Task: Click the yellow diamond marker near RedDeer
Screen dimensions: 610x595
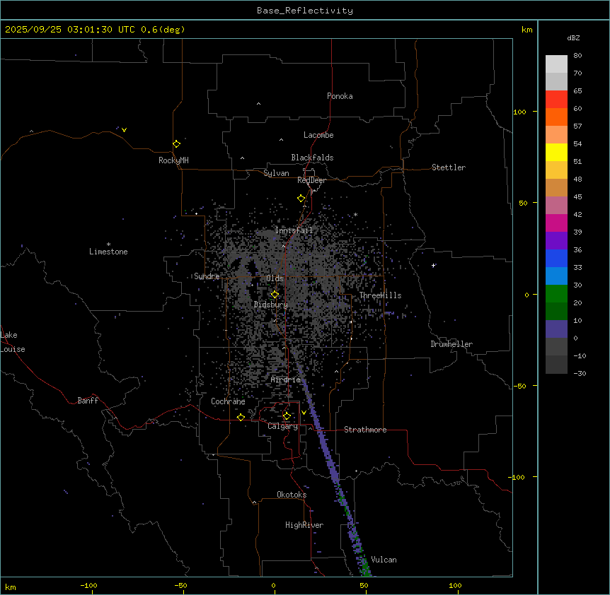Action: tap(301, 199)
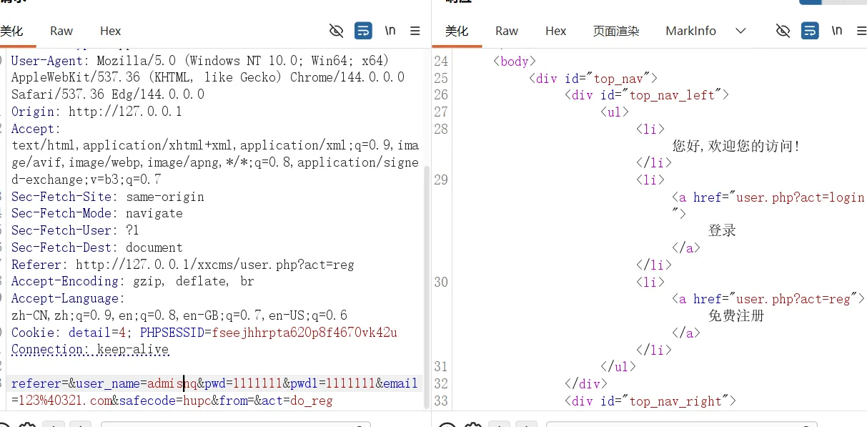
Task: Click the request panel vertical scrollbar
Action: tap(427, 286)
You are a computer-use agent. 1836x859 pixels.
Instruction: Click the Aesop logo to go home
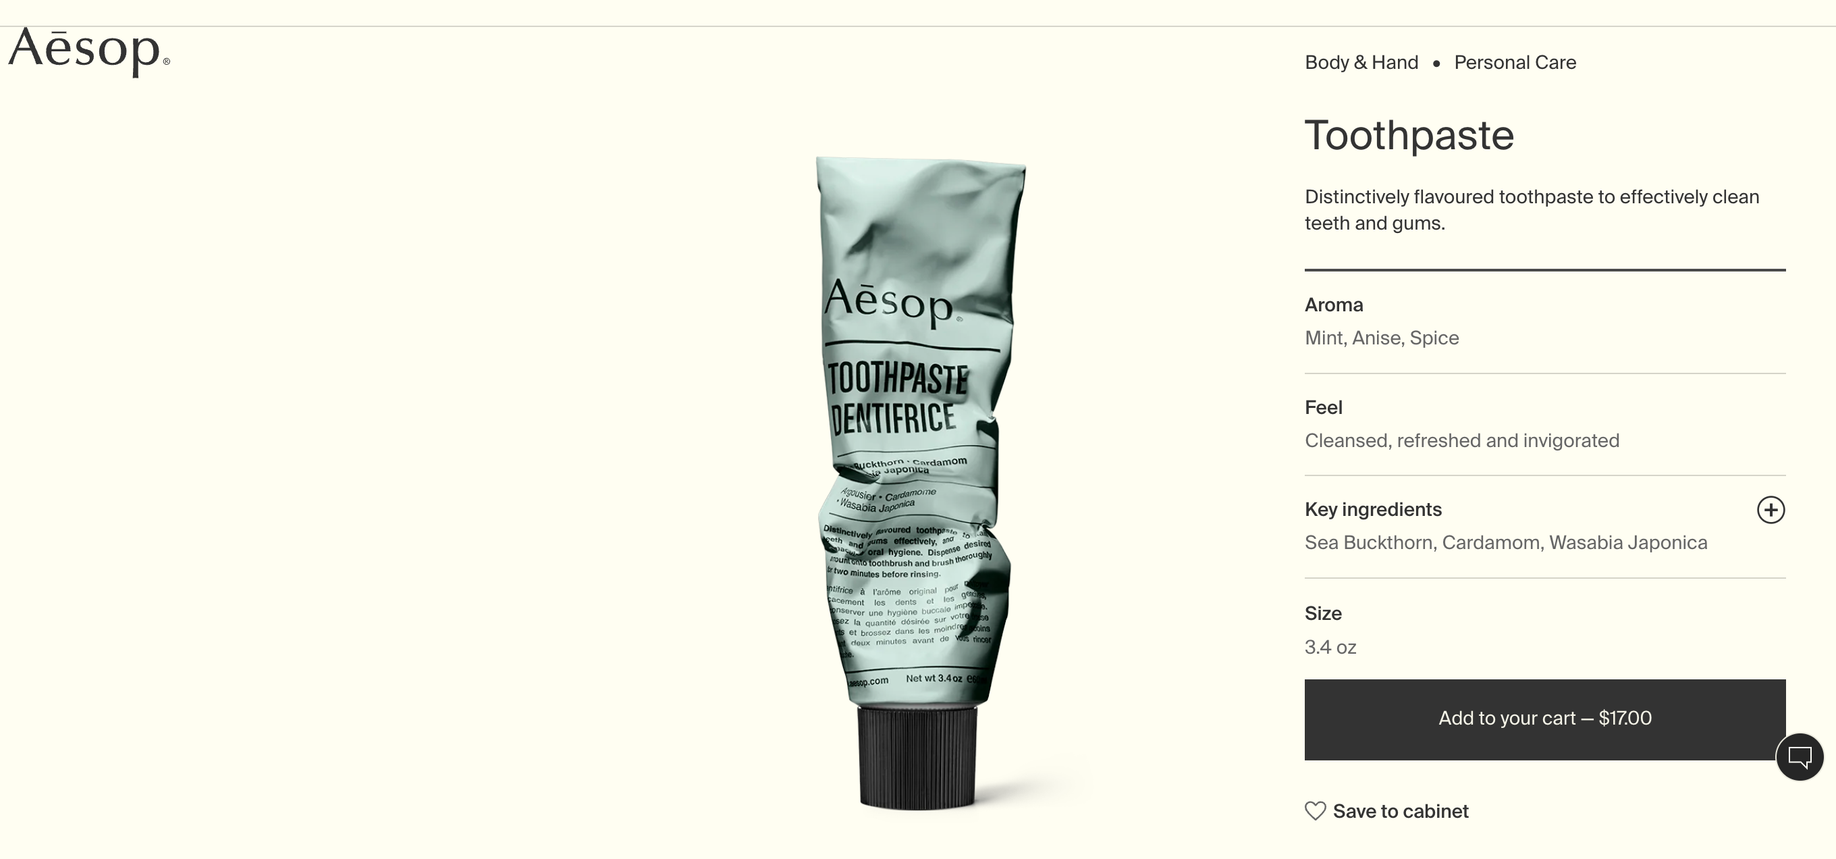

+---+

Exercise directions:
Exactly those lines that run from the line holding "You are a computer-use" to the end of the listing above, both included, are to be reproduced, with pictures left out.

Reply to the task:
You are a computer-use agent. 1836x859 pixels.
Instruction: Click the Aesop logo to go home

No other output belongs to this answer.